Friday 20 November 2015
Kepler-438 B: Most Earth-Like Exoplanet Is Not Habitable, New Research Suggests
Kepler-438 b. Image courtesy of Oatenslly, Creative Commons (CC BY-SA 4.0).
Joel Kontinen
In January, Kepler-438 b was touted as the most Earth-like planet ever discovered. As it orbited its star within the habitable zone, it was seen as a potential home for alien life.
But now a press release issued by the University of Warwick suggests that the planet doesn’t even have an atmosphere:
“The most Earth-like planet could have been made uninhabitable by vast quantities of radiation, new research led by the University of Warwick has found.”

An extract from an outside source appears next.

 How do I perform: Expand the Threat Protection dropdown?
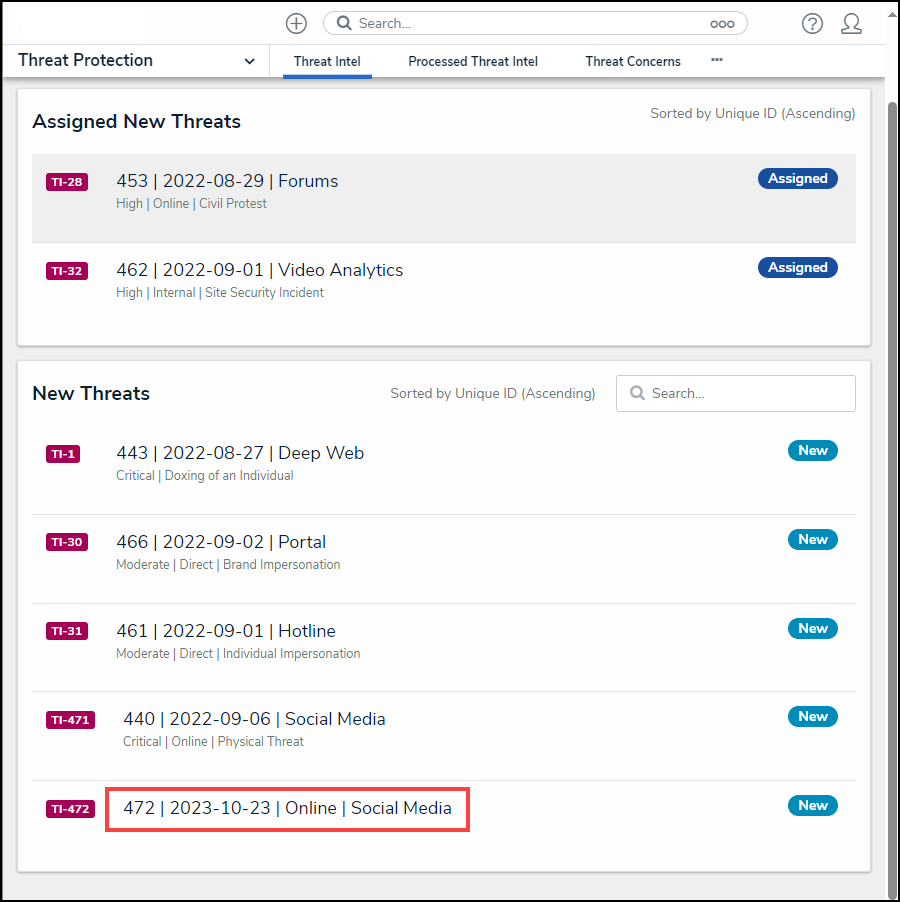click(x=249, y=61)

Kepler-438b orbits a red dwarf in the constellation Lyra some 470 light-years from us. Slightly bigger than Earth, it orbits its sun in 35.2 days.
It seems to be too close to a hot object:
“The atmosphere of the planet, Kepler-438b, is thought to have been stripped away as a result of radiation emitted from a superflaring Red Dwarf star, Kepler-438.
Regularly occurring every few hundred days, the superflares are approximately ten times more powerful than those ever recorded on the Sun and equivalent to the same energy as 100 billion megatons of TNT.”
The naturalistic worldview needs habitable exoplanets. It rejects the idea that Earth is special, and wants to see alien life wherever it is possible.
The search for life-friendly exoplanets has produced questionable “discoveries” as some of them, like Gliese 581d and Gliese 581g, might not even exist and some others might be a lot less friendly to life than once assumed.
It’s still safe to say that there’s no place like home in the universe.
Source:
University of Warwick. 2015. Most Earth-like planet uninhabitable due to radiation, new research suggests. (18 November).